After eliminating the influence of prices, which renders the numbers used to calculate gross domestic product, the trade deficit shrank to $48.8 billion from $52 billion.
The narrowing probably means trade subtracted less from second-quarter growth.
A prior estimate released as part of the GDP report last week showed the gap grew to $470.3 billion in April through June from $447.2 billion in the first three months of the year.
The figures also showed that the drag from trade diminished. The gap subtracted 0.61 percentage-point from economic growth last quarter, after taking away 1.66 points in the prior three months.
Purchases of foreign-made products may get a boost from improving demand from American households and factories. Gains in consumer spending and business investment helped the economy expand at a 4 percent annualized rate in the second quarter, following a slump in the prior three months, according to a Commerce Department report on July 30.
Kennametal Inc., a Latrobe, Pennsylvania-based maker of tools and tooling systems, is among companies counting on some improvement in markets in the rest of the world.
“The global environment reflects a gradual acceleration in economic activity,” Carlos Cardoso, chairman and chief executive officer of Kennametal, said on an earnings conference call on July 31. “Of course, the pace and scope of recovery has been tempered by persistent uncertainties in the geopolitical and financial climates.”
Tensions have flared recently in several parts of the world, which could slow demand for American-made goods. Ukraine’s armed forces are pushing ahead with their campaign against pro-Russian separatists.
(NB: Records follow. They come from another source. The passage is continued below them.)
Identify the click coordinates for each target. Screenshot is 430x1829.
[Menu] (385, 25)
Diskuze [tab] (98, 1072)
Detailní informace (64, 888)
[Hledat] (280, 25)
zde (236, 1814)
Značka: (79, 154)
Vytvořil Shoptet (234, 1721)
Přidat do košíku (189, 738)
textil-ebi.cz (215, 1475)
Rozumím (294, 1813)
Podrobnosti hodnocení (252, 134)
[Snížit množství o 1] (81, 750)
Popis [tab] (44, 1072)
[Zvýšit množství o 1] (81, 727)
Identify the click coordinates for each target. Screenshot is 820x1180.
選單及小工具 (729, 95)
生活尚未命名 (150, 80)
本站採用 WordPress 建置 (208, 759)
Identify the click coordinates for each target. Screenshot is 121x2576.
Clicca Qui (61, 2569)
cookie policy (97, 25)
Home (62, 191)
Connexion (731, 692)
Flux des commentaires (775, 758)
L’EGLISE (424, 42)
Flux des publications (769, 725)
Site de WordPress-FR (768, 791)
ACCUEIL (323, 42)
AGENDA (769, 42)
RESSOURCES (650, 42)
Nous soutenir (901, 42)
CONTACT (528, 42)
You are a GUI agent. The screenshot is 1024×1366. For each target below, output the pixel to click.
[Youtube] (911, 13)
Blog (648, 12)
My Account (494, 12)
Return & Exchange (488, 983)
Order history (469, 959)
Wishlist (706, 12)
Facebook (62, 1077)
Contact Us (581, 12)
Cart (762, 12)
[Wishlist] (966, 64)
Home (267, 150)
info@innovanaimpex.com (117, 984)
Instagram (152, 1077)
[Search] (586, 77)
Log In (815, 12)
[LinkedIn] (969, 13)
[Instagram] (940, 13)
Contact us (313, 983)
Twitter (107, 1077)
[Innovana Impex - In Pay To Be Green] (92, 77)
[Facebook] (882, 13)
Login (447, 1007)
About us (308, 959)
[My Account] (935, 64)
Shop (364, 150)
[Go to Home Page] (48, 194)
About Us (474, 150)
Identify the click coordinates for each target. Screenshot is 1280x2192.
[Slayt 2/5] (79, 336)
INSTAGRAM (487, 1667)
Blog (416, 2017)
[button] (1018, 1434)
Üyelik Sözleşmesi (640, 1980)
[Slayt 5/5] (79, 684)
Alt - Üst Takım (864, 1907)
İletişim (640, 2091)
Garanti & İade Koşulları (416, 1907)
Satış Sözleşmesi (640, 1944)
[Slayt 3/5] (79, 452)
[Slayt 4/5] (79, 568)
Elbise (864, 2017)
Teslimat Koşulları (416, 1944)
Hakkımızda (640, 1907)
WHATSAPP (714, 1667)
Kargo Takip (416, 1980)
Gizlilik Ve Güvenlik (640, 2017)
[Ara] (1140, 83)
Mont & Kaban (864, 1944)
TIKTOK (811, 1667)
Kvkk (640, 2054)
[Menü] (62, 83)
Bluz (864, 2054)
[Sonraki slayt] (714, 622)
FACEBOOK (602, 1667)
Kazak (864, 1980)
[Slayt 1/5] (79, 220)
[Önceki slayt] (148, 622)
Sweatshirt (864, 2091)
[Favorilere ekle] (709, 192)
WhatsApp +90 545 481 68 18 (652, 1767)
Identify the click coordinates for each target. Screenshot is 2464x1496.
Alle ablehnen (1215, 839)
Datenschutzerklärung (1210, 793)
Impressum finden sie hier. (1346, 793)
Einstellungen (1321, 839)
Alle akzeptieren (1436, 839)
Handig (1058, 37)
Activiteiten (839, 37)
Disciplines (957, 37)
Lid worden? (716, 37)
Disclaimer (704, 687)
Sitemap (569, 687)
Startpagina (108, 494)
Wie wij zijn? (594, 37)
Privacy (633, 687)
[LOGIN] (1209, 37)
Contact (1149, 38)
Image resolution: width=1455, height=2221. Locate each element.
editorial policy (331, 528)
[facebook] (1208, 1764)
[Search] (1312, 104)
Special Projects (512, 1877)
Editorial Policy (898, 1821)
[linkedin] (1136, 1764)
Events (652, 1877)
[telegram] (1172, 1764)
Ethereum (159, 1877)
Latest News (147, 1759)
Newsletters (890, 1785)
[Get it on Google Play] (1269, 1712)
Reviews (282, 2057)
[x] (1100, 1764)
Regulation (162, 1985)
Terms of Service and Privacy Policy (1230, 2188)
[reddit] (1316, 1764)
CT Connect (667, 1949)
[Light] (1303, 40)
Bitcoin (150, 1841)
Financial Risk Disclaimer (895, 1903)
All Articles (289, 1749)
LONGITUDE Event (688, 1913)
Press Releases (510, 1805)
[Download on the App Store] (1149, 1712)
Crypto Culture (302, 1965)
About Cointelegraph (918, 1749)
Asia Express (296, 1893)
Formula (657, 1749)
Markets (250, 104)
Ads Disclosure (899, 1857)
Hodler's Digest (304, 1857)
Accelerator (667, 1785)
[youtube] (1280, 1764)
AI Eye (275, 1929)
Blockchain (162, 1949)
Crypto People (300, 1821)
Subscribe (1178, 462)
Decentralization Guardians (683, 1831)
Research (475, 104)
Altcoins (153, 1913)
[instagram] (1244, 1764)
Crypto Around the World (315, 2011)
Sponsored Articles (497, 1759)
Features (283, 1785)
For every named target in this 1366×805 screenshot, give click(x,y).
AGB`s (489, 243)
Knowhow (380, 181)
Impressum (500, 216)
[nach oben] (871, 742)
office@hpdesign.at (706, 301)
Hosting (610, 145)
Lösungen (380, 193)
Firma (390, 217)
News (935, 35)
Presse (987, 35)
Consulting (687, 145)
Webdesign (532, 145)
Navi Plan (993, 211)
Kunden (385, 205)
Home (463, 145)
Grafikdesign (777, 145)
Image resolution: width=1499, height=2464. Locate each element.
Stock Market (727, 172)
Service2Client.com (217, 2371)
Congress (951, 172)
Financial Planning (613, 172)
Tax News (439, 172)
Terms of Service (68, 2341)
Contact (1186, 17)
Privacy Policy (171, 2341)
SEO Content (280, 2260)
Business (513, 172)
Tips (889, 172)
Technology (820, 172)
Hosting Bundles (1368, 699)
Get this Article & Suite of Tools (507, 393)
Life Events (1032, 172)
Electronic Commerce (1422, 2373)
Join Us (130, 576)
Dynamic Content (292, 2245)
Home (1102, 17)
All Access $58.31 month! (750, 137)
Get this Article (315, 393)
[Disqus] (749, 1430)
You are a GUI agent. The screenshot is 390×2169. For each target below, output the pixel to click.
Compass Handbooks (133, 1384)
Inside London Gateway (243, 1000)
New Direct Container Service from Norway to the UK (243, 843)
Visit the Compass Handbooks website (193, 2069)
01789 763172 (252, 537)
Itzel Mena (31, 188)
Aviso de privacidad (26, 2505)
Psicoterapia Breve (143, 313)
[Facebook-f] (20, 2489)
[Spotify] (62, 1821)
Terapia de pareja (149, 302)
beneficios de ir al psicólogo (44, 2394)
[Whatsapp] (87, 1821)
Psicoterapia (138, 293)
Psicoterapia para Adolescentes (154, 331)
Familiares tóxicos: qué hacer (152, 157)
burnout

While Russia has repeatedly denied any involvement in the conflict, the U.S. and the European Union tightened sanctions on Russia last week.
Fighting has also displaced or killed thousands in the Gaza Strip, where Israel’s latest offensive has been the deadliest in the Hamas-run territory since Israeli settlers and soldiers left in 2005. In Iraq, Islamic militants are battling to seize two of the country’s largest dams as a breakaway al-Qaeda group seeks to consolidate control over the territory it took this year.
Recent data signal a mixed performance for growth outside the U.S. In the U.K., an index of services expanded in July to the highest level since November, while a similar measure in the euro area grew less than initially estimated.
China’s growth accelerated for the first time in three quarters after the government sped up spending and freed up more money for loans to counter a property slump.
The outlook for global growth is less rosy than it appeared earlier in the year, according to the International Monetary Fund, which trimmed its forecasts last month. The world economy will advance 3.4 percent in 2014, the IMF said, less than its 3.6 percent prediction in April while still stronger than last year’s 3.2 percent.
Growth in emerging markets is projected to be 4.6 percent this year, compared with an April forecast for 4.9 percent, the IMF said. It also reduced projections for the U.S., based on the first-quarter contraction.